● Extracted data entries
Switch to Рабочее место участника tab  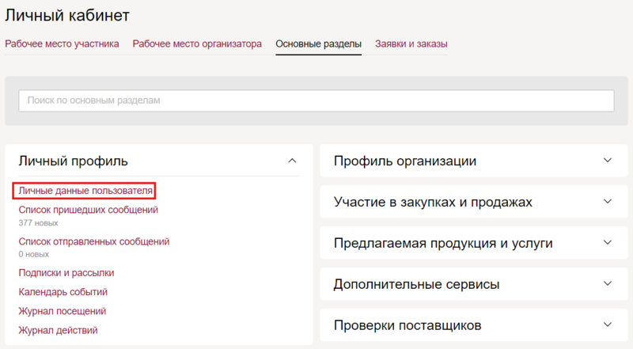pyautogui.click(x=63, y=44)
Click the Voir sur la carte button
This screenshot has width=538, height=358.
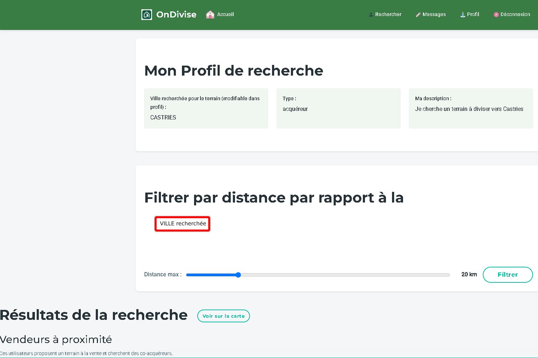[224, 316]
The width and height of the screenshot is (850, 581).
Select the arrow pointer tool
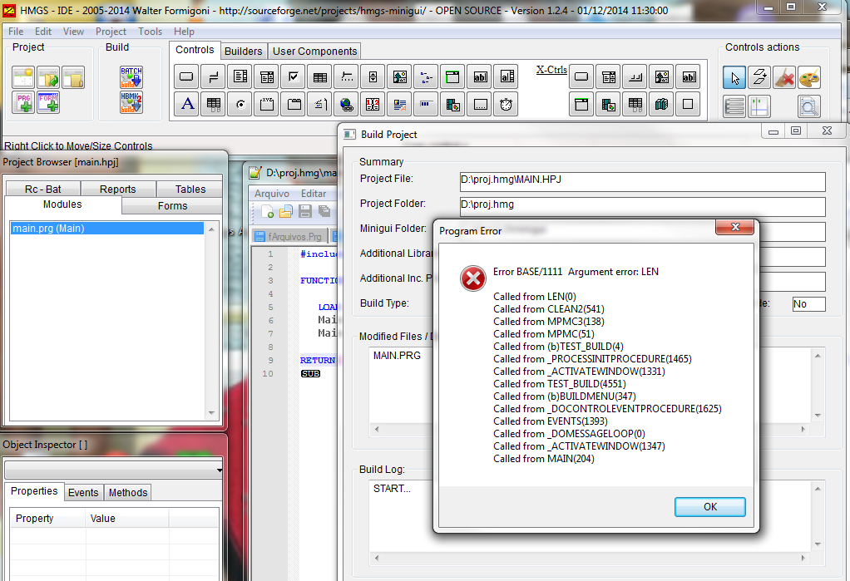[734, 78]
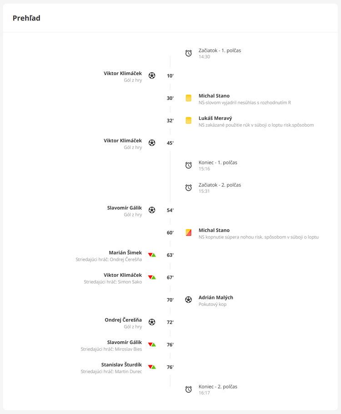Select the 32' timeline minute marker
This screenshot has width=341, height=414.
[170, 120]
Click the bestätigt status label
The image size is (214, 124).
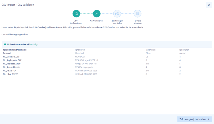(34, 44)
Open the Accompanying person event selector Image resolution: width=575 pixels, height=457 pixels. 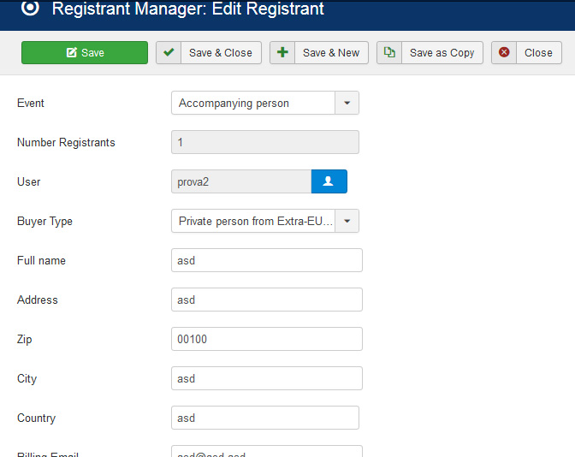point(252,103)
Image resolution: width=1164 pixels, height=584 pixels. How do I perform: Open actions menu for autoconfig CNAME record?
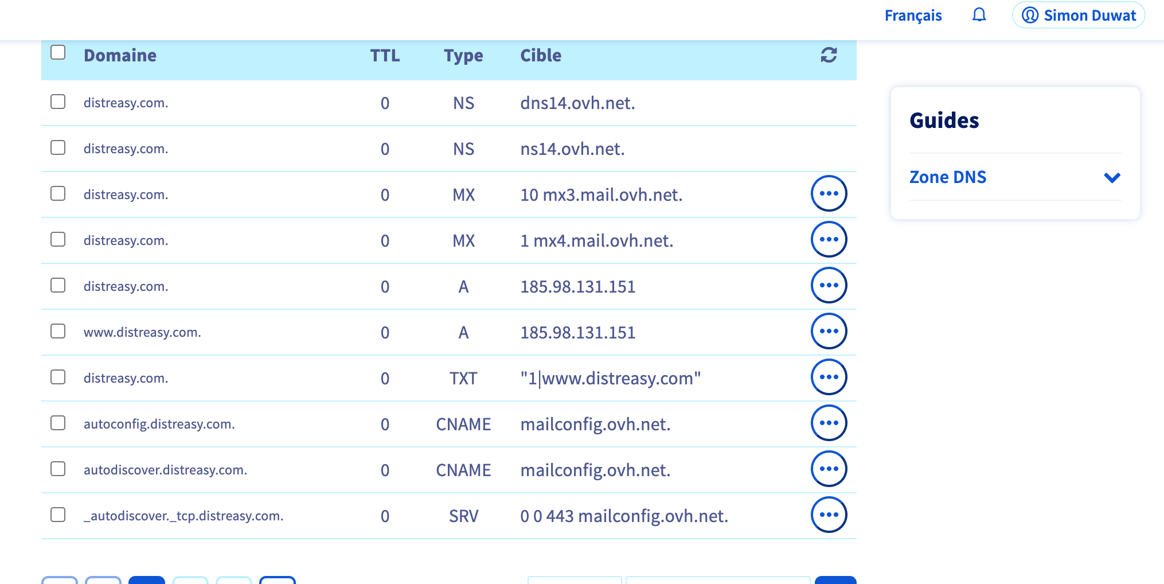click(829, 423)
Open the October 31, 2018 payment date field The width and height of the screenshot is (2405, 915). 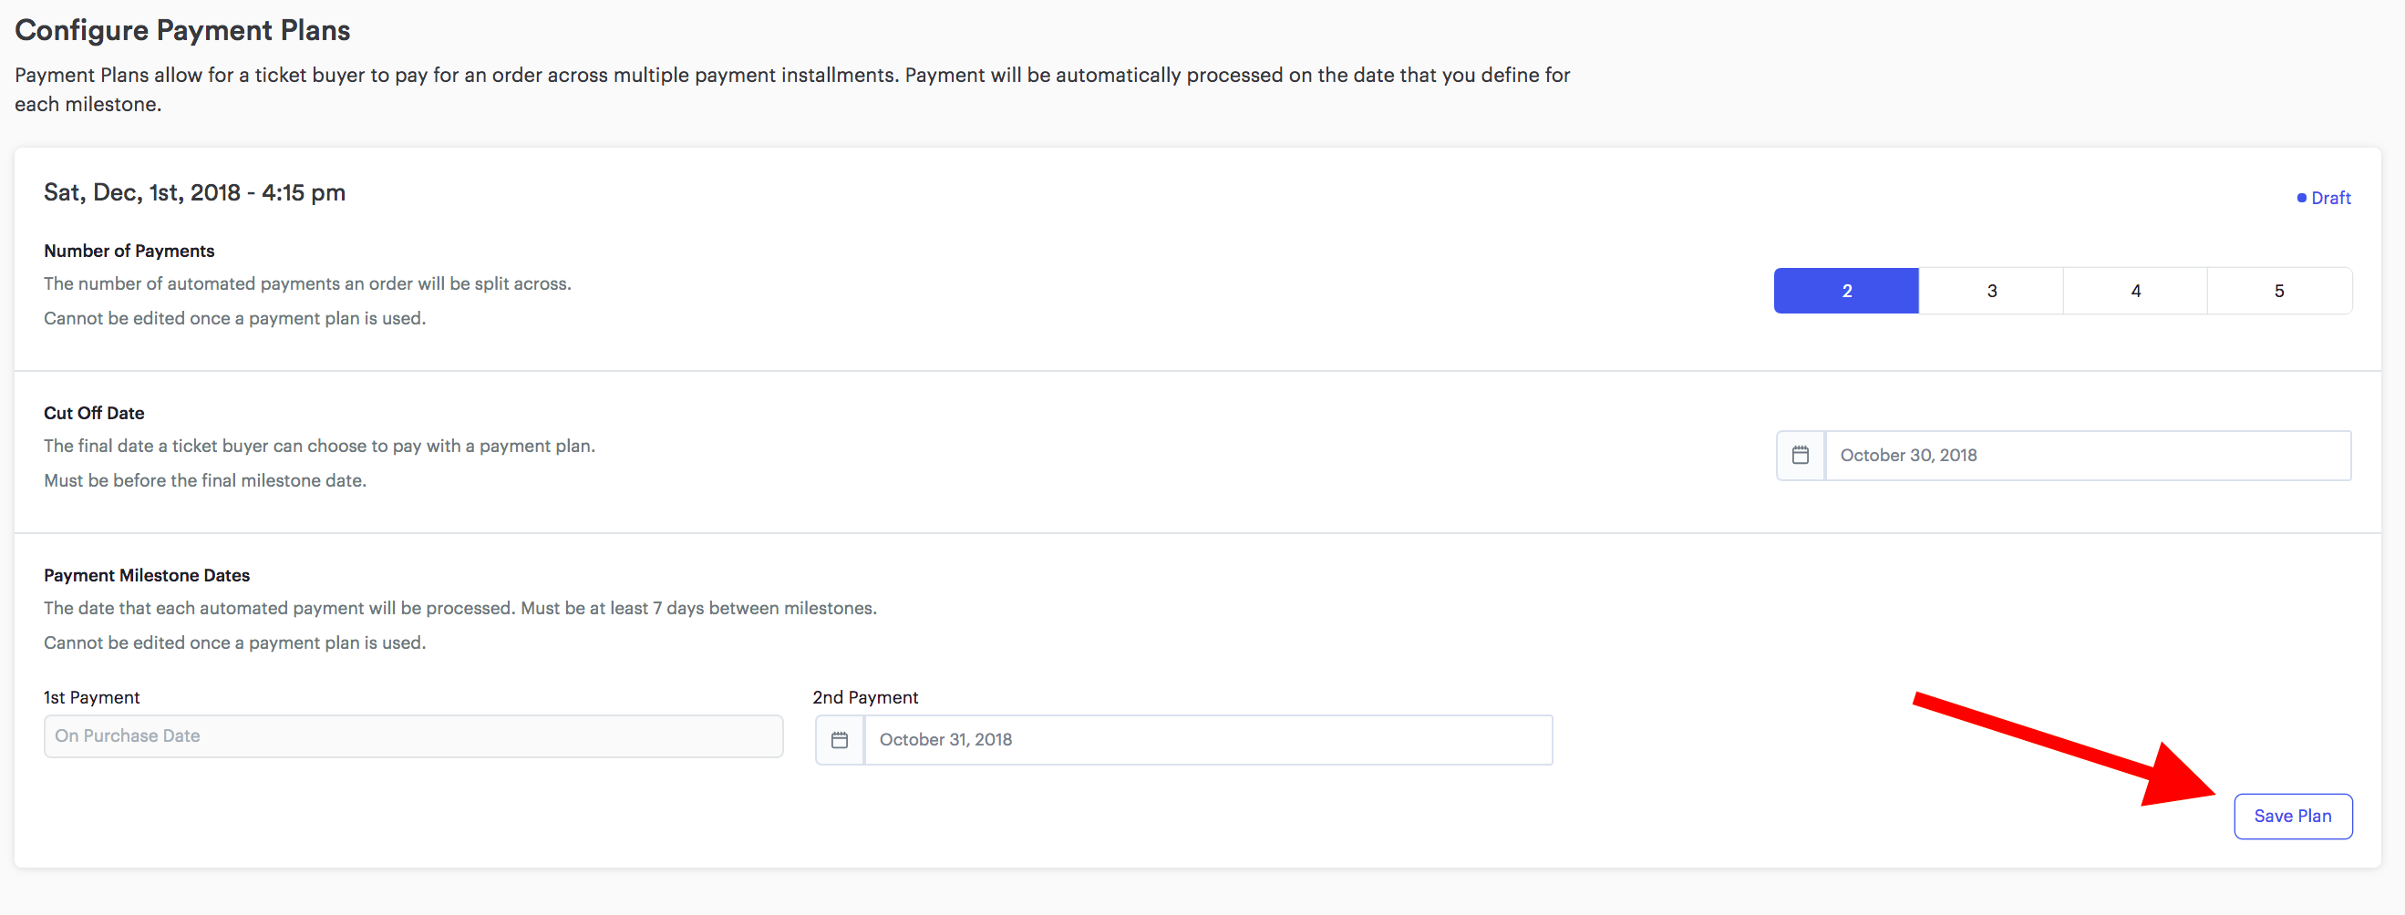tap(1208, 739)
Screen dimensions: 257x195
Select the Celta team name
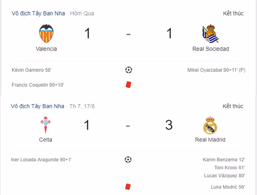tap(46, 140)
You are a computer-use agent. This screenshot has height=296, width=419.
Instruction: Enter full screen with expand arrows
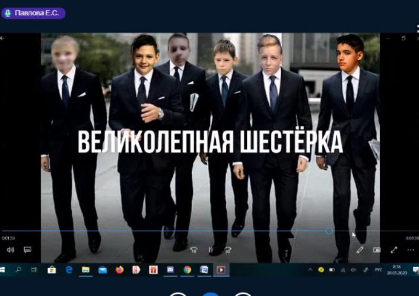(394, 250)
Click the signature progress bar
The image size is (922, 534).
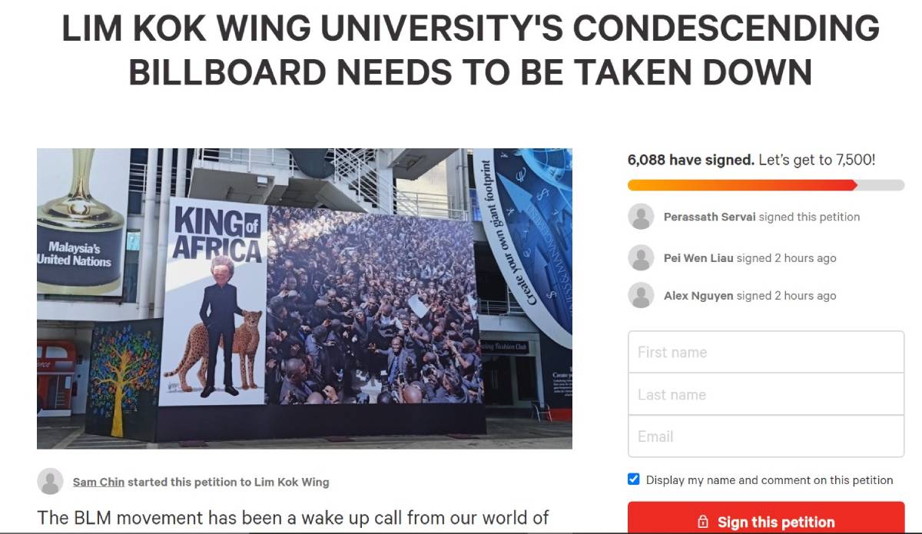766,185
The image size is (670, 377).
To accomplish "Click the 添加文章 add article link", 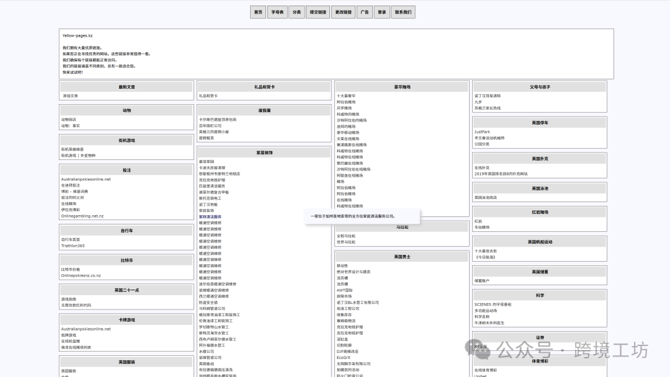I will [x=70, y=96].
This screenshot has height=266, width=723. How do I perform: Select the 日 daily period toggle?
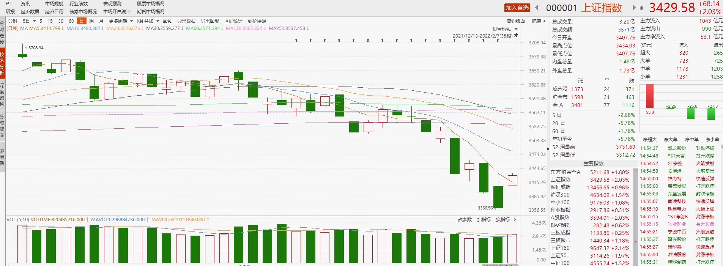pyautogui.click(x=81, y=21)
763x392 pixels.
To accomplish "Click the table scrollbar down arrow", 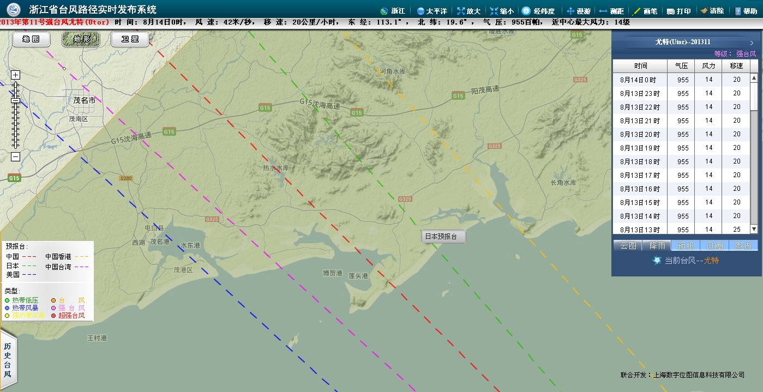I will pyautogui.click(x=754, y=229).
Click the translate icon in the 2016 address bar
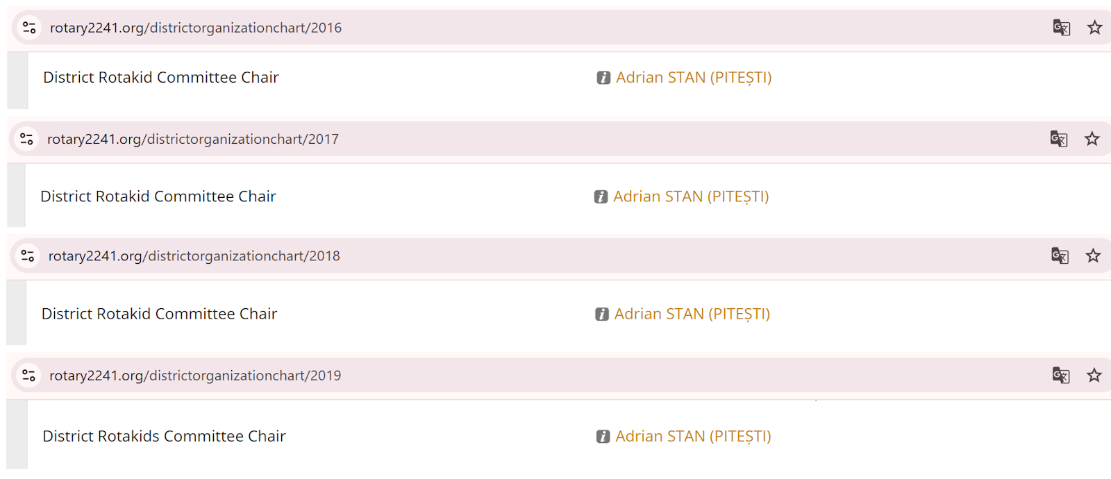 (1061, 28)
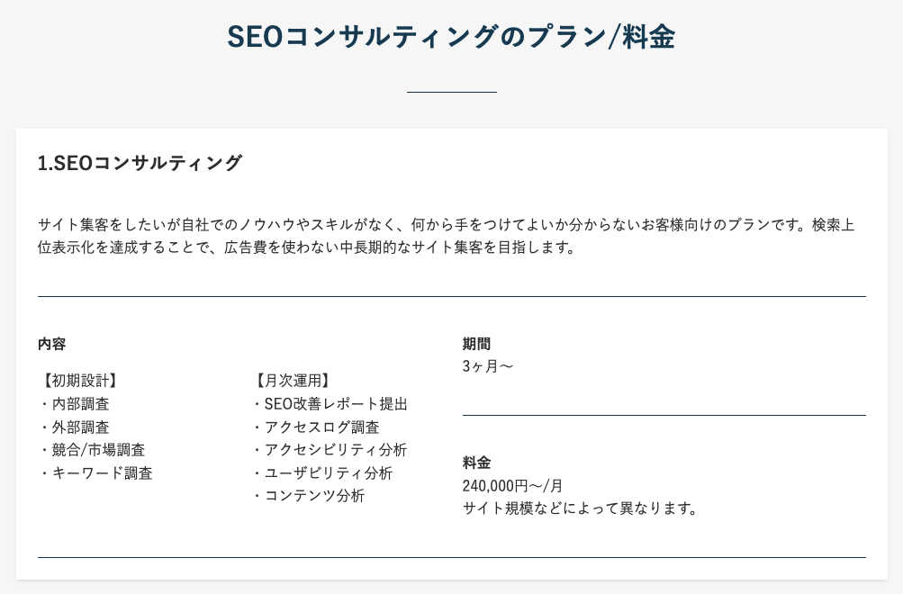Image resolution: width=903 pixels, height=594 pixels.
Task: Click the 期間 label
Action: (x=476, y=344)
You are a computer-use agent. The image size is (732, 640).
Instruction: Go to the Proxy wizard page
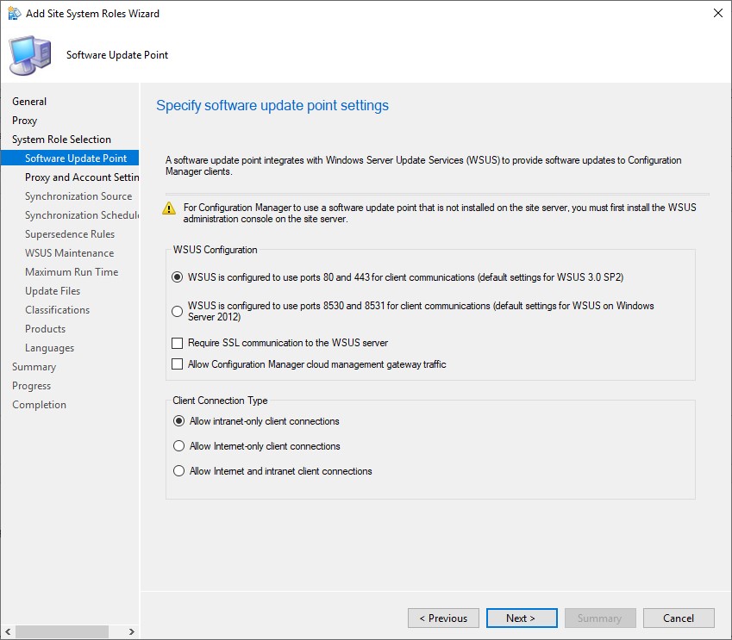[x=24, y=121]
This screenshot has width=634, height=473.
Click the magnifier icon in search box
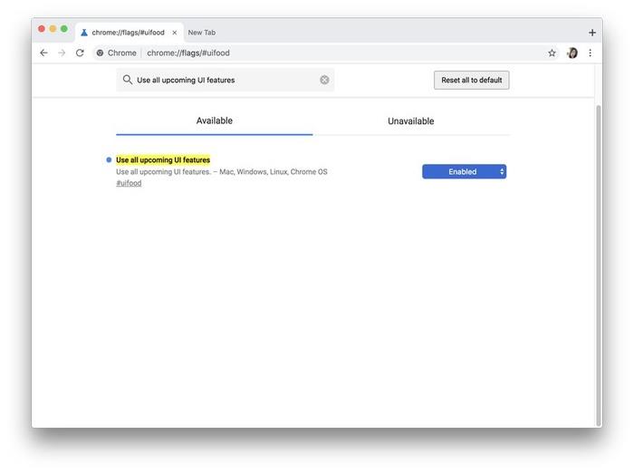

● Try it
Your answer should consist of all lines above that include the string "computer".

● Solution to this task
You are a computer-use agent. This screenshot has height=296, width=419.
You are a computer-use agent. The image size is (732, 640).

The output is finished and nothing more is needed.